Were you shooting for yourself or the art school?

If you were shooting for the art school, it's their responsibility to inform attendees about a photographer being on the premises, not yours. If an attendee doesn't want their photo taken, they can mention it to you, or to the organizers of the event. If they mention it to the organizers, the organizers have a responsibility to tell you. If they don't, I would imagine the individual would tell you not to take his or her picture. Obviously, though, that's not what happened.

If you're shooting for the art school, you probably have no say in what photos are published somewhere...


----------



## tecboy (Jan 12, 2014)

I guess I overreacted.  I was feeling uncomfortable when this guy asked me questions especially for my name.  I couldn't answered.  I don't know what the photographs are for.  They asked me to shoot, then I shoot.  It was pretty strange the way he approached to me.


----------



## tecboy (Jan 12, 2014)

Steve5D said:


> Were you shooting for yourself or the art school?
> 
> If you were shooting for the art school, it's their responsibility to inform attendees about a photographer being on the premises, not yours. If an attendee doesn't want their photo taken, they can mention it to you, or to the organizers of the event. If they mention it to the organizers, the organizers have a responsibility to tell you. If they don't, I would imagine the individual would tell you not to take his or her picture. Obviously, though, that's not what happened.
> 
> If you're shooting for the art school, you probably have no say in what photos are published somewhere...

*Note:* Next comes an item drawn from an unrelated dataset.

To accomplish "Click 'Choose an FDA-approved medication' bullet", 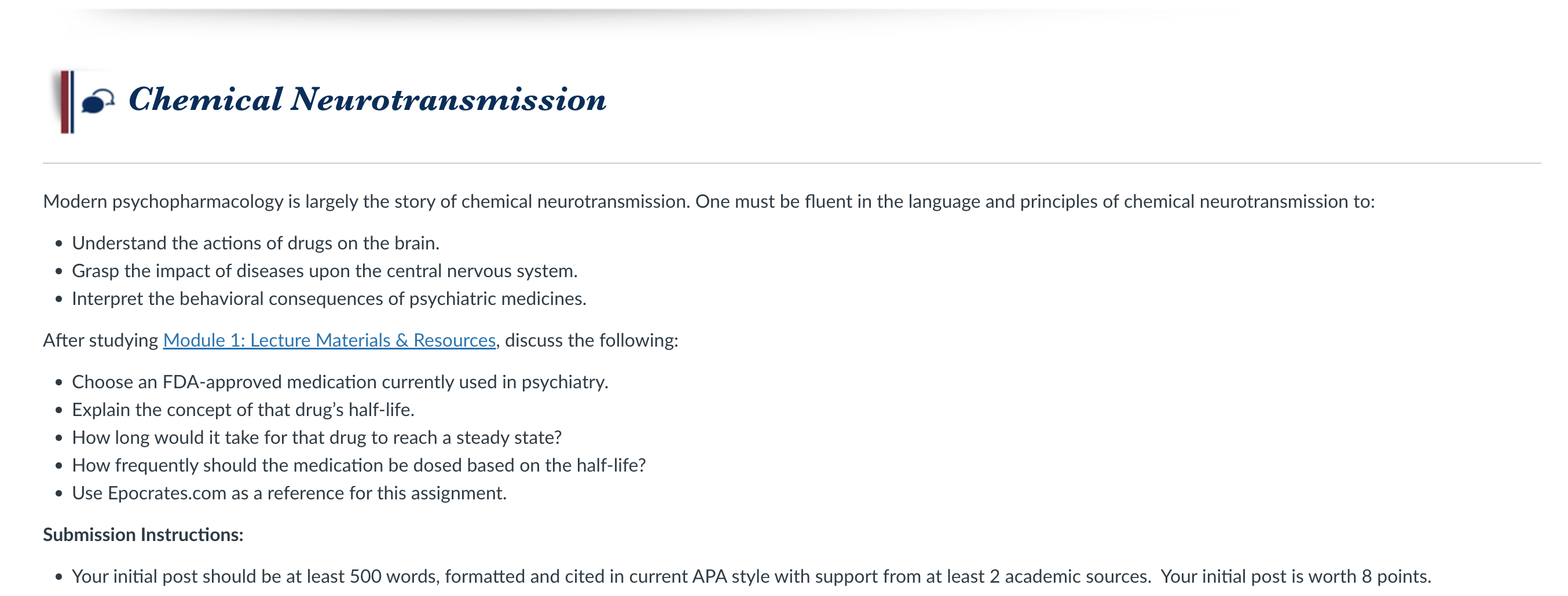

That is a good point.  That was my first time shooting in the art school especially shooting in the public place.  I didn't know what to expect.  Like I said before, he told to me to make sure his picture is good, "You know what I mean."  What if the picture looks bad?  I think it is his problem, not mine.


----------



## vintagesnaps (Jan 12, 2014)

I think it's usually best to trust your gut instincts. To me it doesn't make sense that he seemed as if he didn't want to have his picture taken yet wanted you to make him look good... Were they serving alcohol at this event?? Maybe he's on something, who knows, you have no way of knowing what's going on with him. 

I've been taking pictures at events and games, or even out in public, and had people ask me what I was taking pictures for, usually they're just curious or making conversation; I've had people wave and ham it up for the camera etc. because they're just having fun or maybe been to the beer booth more than once... But if the comment was odd or if he seemed defensive, that would indicate to me there's probably something going on with this person. 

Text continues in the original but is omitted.